Tantôt se livrant à l’inspiration, comme s’il n’eût entendu au sein de cet épouvantable rumeur que la voix de la muse, tantôt silencieux, les bras croisés sur sa poitrine, laissant planer son œil confiant et doux sur des visages crispés par la colère et désarmant d’un sourire les soupçons les plus farouches, il soutint, sans faiblir une minute, une lutte presque surnaturelle. L’électricité révolutionnaire, dont son organisation nerveuse s’était tout imprégnée depuis vingt-quatre heures, son attitude fière, l’abondance et la souplesse de sa parole, tour à tour impérieuse ou caressante, exerçaient sur le peuple une séduction à laquelle les plus endurcis cherchaient vainement à se soustraire.
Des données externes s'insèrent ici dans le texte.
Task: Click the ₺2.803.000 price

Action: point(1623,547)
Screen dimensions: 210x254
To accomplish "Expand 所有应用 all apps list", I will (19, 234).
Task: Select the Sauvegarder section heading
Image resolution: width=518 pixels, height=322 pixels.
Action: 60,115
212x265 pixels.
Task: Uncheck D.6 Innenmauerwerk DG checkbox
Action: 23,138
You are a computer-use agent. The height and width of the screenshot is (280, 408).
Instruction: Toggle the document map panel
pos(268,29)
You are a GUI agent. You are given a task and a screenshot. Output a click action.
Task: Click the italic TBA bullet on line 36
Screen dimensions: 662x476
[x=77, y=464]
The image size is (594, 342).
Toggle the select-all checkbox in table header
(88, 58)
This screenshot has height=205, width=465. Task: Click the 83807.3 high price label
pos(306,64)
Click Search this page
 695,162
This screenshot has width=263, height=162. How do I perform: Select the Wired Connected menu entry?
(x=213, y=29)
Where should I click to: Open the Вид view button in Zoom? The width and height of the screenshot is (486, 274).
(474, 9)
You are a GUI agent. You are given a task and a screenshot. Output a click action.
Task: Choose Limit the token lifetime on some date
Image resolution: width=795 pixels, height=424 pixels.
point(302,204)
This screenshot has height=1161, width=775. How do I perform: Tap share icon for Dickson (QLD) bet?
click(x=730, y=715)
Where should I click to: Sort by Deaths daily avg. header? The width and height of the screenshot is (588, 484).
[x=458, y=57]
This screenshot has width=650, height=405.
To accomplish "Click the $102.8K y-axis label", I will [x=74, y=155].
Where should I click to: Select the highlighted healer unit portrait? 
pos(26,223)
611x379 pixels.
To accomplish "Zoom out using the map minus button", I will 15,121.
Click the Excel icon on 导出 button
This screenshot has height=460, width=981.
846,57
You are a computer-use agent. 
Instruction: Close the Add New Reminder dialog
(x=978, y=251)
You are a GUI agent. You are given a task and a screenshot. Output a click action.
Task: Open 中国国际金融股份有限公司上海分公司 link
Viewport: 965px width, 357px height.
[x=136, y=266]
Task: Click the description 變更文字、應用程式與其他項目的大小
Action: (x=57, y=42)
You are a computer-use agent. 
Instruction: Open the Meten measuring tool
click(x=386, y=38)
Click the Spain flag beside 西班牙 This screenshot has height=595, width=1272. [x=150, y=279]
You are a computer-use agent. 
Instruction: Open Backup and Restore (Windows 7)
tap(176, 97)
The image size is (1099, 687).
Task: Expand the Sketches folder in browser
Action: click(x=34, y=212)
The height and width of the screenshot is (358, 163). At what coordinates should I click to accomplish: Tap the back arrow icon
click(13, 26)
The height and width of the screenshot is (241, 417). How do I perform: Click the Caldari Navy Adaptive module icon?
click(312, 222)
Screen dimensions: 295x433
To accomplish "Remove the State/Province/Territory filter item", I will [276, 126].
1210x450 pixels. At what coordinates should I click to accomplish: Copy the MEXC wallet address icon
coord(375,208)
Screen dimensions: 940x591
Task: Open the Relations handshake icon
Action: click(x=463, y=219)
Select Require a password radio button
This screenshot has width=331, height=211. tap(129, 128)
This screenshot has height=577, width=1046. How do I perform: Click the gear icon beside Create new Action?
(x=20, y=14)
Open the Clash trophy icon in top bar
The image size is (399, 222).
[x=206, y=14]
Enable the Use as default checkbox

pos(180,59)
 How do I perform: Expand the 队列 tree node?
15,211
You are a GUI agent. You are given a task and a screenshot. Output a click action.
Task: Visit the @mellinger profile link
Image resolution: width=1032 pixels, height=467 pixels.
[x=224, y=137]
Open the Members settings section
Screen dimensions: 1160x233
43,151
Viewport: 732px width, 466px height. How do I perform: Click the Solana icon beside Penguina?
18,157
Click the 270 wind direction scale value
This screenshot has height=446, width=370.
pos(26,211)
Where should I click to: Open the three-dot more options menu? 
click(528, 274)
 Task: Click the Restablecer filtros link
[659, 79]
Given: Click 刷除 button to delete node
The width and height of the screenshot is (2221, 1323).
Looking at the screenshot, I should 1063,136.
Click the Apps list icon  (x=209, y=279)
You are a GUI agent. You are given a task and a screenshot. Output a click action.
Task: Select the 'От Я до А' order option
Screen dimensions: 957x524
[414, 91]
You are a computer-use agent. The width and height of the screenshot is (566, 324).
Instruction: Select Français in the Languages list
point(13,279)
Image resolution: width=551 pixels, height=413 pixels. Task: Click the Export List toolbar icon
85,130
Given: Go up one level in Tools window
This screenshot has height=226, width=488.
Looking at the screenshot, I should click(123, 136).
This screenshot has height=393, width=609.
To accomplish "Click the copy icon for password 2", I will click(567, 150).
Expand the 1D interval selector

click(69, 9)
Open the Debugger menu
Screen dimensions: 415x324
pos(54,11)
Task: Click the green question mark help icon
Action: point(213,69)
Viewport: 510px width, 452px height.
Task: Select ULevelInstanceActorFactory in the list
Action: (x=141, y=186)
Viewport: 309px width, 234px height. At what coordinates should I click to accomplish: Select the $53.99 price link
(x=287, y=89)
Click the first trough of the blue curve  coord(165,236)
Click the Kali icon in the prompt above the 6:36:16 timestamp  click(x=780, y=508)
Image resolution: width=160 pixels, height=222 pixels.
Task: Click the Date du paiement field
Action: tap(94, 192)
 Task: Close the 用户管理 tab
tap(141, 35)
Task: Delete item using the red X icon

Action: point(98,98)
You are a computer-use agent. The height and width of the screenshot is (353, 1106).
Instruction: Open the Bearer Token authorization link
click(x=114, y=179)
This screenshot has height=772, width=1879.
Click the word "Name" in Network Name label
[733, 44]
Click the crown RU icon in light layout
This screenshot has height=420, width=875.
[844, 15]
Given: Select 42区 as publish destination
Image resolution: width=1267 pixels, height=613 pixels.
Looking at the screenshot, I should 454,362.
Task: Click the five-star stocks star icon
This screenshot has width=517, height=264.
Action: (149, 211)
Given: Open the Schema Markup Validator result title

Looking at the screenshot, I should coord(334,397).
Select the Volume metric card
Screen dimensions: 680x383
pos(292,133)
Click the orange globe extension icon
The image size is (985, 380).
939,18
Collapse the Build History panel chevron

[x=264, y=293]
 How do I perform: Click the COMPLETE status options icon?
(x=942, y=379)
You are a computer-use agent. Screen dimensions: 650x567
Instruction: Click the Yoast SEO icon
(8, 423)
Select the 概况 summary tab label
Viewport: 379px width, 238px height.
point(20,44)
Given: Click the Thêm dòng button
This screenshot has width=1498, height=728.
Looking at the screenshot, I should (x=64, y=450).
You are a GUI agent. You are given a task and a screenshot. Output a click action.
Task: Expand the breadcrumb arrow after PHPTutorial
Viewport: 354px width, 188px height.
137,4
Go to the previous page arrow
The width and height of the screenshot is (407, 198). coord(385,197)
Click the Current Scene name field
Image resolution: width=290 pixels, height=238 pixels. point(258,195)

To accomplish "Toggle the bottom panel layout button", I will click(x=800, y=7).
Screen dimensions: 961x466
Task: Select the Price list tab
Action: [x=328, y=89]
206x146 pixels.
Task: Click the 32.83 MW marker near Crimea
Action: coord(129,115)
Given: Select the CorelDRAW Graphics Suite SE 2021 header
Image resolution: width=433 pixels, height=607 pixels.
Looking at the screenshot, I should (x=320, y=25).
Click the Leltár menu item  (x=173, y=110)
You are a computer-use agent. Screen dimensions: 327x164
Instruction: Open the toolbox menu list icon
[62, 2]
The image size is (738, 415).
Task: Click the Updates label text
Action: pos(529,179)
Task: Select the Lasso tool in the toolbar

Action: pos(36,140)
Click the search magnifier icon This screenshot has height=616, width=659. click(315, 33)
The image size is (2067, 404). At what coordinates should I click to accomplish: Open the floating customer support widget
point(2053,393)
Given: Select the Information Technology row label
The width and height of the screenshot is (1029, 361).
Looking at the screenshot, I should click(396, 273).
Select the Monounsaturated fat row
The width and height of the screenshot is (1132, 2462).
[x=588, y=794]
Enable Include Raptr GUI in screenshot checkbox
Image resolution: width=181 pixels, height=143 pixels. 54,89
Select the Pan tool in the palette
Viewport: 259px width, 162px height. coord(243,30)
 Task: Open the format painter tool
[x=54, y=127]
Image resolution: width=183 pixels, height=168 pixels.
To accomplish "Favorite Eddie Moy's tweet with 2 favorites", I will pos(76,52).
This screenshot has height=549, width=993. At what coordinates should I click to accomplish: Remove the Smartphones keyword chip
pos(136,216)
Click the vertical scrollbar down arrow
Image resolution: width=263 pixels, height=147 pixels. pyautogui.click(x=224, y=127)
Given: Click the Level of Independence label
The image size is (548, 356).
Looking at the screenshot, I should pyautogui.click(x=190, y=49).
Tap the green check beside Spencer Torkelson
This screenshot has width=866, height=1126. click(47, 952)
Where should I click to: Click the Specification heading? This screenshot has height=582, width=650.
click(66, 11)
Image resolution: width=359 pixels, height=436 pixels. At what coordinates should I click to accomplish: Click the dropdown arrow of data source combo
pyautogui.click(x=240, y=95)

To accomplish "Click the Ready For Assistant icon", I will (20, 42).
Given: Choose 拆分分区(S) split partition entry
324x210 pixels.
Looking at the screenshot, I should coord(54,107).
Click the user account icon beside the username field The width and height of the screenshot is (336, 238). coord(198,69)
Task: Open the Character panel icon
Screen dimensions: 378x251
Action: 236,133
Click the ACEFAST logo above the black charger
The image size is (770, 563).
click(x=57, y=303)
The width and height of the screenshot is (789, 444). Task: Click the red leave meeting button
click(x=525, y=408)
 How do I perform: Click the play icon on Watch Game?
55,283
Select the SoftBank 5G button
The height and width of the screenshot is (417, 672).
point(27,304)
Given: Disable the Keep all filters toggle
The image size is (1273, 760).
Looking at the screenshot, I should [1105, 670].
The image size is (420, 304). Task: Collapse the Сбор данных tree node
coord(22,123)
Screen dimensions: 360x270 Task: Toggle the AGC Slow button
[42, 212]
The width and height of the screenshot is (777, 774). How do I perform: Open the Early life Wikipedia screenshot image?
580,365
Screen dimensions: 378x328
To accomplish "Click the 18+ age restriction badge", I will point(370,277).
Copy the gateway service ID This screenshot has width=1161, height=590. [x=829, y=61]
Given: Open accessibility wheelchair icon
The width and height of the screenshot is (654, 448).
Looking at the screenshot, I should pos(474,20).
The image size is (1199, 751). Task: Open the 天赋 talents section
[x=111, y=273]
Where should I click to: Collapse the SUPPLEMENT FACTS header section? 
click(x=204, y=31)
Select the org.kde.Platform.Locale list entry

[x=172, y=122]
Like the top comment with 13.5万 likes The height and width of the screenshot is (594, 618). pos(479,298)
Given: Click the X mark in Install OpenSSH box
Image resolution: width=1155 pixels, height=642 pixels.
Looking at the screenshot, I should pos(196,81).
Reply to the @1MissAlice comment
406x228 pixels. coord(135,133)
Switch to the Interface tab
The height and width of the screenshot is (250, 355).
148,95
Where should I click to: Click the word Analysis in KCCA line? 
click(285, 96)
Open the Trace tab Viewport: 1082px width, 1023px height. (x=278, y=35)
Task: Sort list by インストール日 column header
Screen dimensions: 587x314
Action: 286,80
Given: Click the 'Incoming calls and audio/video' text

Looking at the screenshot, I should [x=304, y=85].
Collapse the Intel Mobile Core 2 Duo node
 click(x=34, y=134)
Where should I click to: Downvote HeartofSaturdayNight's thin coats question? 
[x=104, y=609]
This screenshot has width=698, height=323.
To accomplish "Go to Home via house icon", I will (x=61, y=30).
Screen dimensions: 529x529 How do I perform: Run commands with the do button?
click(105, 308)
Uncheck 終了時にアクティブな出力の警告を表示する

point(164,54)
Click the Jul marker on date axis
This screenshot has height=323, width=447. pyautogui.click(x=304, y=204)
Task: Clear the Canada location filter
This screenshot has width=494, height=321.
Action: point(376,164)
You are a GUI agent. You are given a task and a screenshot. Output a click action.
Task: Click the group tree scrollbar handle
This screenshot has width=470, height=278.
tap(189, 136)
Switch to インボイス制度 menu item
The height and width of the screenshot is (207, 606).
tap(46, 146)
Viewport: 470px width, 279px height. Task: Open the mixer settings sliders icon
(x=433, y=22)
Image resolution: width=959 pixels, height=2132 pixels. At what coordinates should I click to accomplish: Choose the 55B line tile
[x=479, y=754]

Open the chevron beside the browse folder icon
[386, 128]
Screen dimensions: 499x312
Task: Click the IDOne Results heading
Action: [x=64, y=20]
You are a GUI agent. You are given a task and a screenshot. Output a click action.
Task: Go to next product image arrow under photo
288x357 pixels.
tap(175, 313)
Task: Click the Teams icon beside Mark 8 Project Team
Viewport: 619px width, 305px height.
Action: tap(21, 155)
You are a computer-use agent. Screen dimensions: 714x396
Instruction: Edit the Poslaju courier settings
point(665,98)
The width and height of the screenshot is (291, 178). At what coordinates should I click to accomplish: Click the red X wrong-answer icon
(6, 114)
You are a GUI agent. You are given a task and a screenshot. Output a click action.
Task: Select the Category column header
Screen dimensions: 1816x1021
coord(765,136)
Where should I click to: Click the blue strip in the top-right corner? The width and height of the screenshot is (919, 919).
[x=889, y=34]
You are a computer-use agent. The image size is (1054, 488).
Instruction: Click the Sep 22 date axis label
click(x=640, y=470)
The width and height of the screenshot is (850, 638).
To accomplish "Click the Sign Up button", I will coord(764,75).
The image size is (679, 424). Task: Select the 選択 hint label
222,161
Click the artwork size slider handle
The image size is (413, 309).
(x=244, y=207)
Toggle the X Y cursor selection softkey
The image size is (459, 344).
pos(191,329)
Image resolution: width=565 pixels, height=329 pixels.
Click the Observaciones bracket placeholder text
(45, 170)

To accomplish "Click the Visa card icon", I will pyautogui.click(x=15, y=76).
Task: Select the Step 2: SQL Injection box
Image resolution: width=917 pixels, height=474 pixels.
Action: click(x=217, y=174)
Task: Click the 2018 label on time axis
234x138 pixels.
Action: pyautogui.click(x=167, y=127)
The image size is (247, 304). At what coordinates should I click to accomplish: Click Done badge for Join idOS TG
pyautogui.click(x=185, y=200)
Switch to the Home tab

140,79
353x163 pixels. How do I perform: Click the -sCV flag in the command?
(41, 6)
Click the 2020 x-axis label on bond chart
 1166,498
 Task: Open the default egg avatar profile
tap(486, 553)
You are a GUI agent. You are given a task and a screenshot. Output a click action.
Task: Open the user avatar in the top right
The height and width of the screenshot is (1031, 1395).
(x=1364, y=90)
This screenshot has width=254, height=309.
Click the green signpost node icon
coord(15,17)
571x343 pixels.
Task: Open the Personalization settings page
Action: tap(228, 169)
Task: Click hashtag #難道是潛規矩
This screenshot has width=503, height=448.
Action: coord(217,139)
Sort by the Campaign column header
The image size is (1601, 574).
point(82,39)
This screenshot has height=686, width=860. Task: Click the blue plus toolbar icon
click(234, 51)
Vingt fois, pendant ces heures critiques, la vie de Lamartine dépendit d’un mot, d’un regard. Un instant, on vit osciller au-dessus de sa tête une hache dont l’éclair sinistre arracha à la foule un cri d’effroi. Soit qu’il ne l’eût pas aperçue, soit que, toujours maître de lui, il sentît que cet incident déterminait en sa faveur un mouvement sympathique dont il fallait se hâter de profiter, Lamartine pressa sa parole et prodigua, dans un effort suprême, toutes les ressources d’une éloquence consommée. Il sut captiver, attendrir le peuple au récit des prodiges opérés pendant ces trois jours ; il l’exalta au tableau de sa propre grandeur ; et quand, par un heureux tour oratoire, il opposa le drapeau rouge, faisant le tour du Champ de Mars traîné dans le sang du peuple, au drapeau tricolore faisant le tour du monde, et portant partout le nom et la gloire de la patrie, une immense acclamation de ce peuple artiste lui apprit qu’il demeurait vainqueur. Un prolétaire en haillons, la poitrine nue, saignante encore d’une récente blessure, se jeta dans ses bras et l’étreignit en pleurant.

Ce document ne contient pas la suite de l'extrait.